Combined MEK/HDAC inhibition attenuates apc-initiated colon adenoma development
To assess the efficacy of combined MEK/HDAC inhibition in vivo as well as in earlier-stage disease, we next tested the drug combination in Apclox/lox;Cdx2-CreERT2 mice, which develop multiple colonic adenomas approximately 30 days after tamoxifen-induced inactivation of the Apc tumor-suppressor gene. Importantly, immunohistochemical staining for pERK revealed that the ERK/MAPK pathway was robustly induced in these adenomas (Supplementary Fig. S4). To test the activity of MEK/HDAC inhibition in this model, tamoxifen-induced Apclox/lox;Cdx2-CreERT2 mice were treated with vehicle, trametinib, panobinostat or the combination for 2 weeks. Endoscopic assessment of adenoma development on the day following the final drug treatment revealed fewer adenomas in mice treated with trametinib or panobinostat alone compared with control, and a further reduction in mice treated with the combination (Fig. 2A). To quantify this effect, an unbiased macroscopic count of adenomas was performed at cull that confirmed that tumor number and size was lowest in mice treated with the MEKi/HDACi combination (Fig. 2B–D). Importantly, although single-agent treatments resulted in an approximately 10% loss of overall body weight, the combination did not exacerbate these effects, indicating the tolerability of this treatment combination (Supplementary Fig. S5A).
Figure 2.
Combined MEK/HDAC inhibition attenuates colonic adenoma formation. A, Representative endoscopy images of control and drug-treated mice obtained immediately before the experimental endpoint. Mice were treated with trametinib (0.3 mg/kg), panobinostat (5 mg/kg) or the combination for five consecutive days followed by 2 days of rest and received a total of 12 treatments. B, Representative hematoxylin and eosin (H&E) stains of the entire colon from mice treated with vehicle control, trametinib, panobinostat or trametinib plus panobinostat. Yellow outlining indicates tumors; scale bar, 900 μm. C, Tumor number obtained from macroscopic counting of adenomas in resected colons. D, Tumor burden as determined by computing total tumor area relative to total tissue area from H&E-stained sections of the entire colon, from vehicle control (n = 5), trametinib (n = 4), panobinostat (n = 5), and combination (n = 8) treated mice. The values shown are mean ± SEM from the biological replicates. One-way ANOVA, with Tukey's multiple comparison testing; *, P ≤ 0.05.

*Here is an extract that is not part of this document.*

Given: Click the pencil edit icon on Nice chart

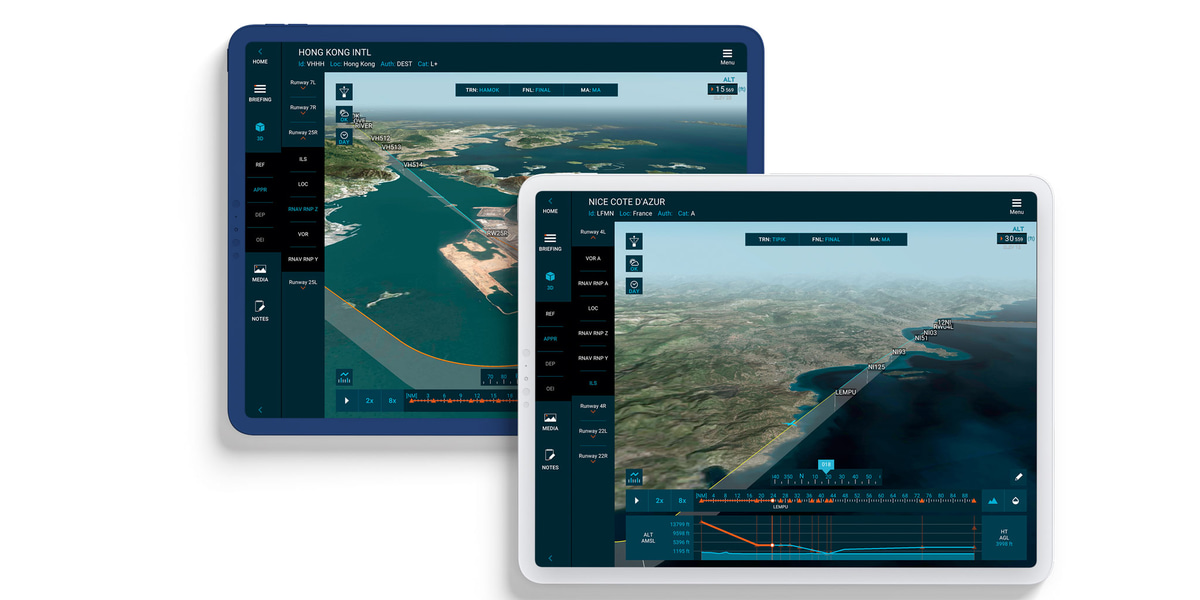Looking at the screenshot, I should [1018, 477].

Combined MEK/HDAC inhibition induces expression of the proapoptotic BH3-only proteins BMF and BIM
MAPKis and HDACis have been independently shown to alter expression of multiple components of the intrinsic apoptotic pathway (21, 38). We therefore sought to identify pro- and anti-apoptotic genes whose expression was altered by combined MAPK/HDAC inhibition across multiple colorectal cancer cells, with different MAPK pathway genotypes (Fig. 3A). Although expression of several apoptotic regulators was altered in individual cell lines, the only factor we found to be consistently induced across all four cell lines was the BH3-only gene BMF (Fig. 3A), which was further confirmed at the protein level in the majority of the cell lines (Fig. 3B).
Figure 3.
Induction of BMF and BIM by combined MEK/HDAC inhibition in colorectal cancer cells. Effect of trametinib (10 nmol/L) and panobinostat (25 nmol/L) treatment alone and in combination in COLO 201, HT29, DIFI, and HCT 116 cells on (A). Changes in expression of the proapoptotic genes BMF, BCL2L11, BBC3, BID, BIK, and PMAIP1; the apoptotic effectors BAK, BAX, and BOK; and the Bcl-2 only genes BCL2L1, MCL1, BCL2, BCL2A1, and BCL2L2 as determined by qRT-PCR and presented as fold change over DMSO control. B, BMF protein expression following 24 hours of treatment and (C) BIM, MCL1, pERK, and total-ERK following 6 hours of treatment as determined by Western blot. β-Actin was used as a loading control.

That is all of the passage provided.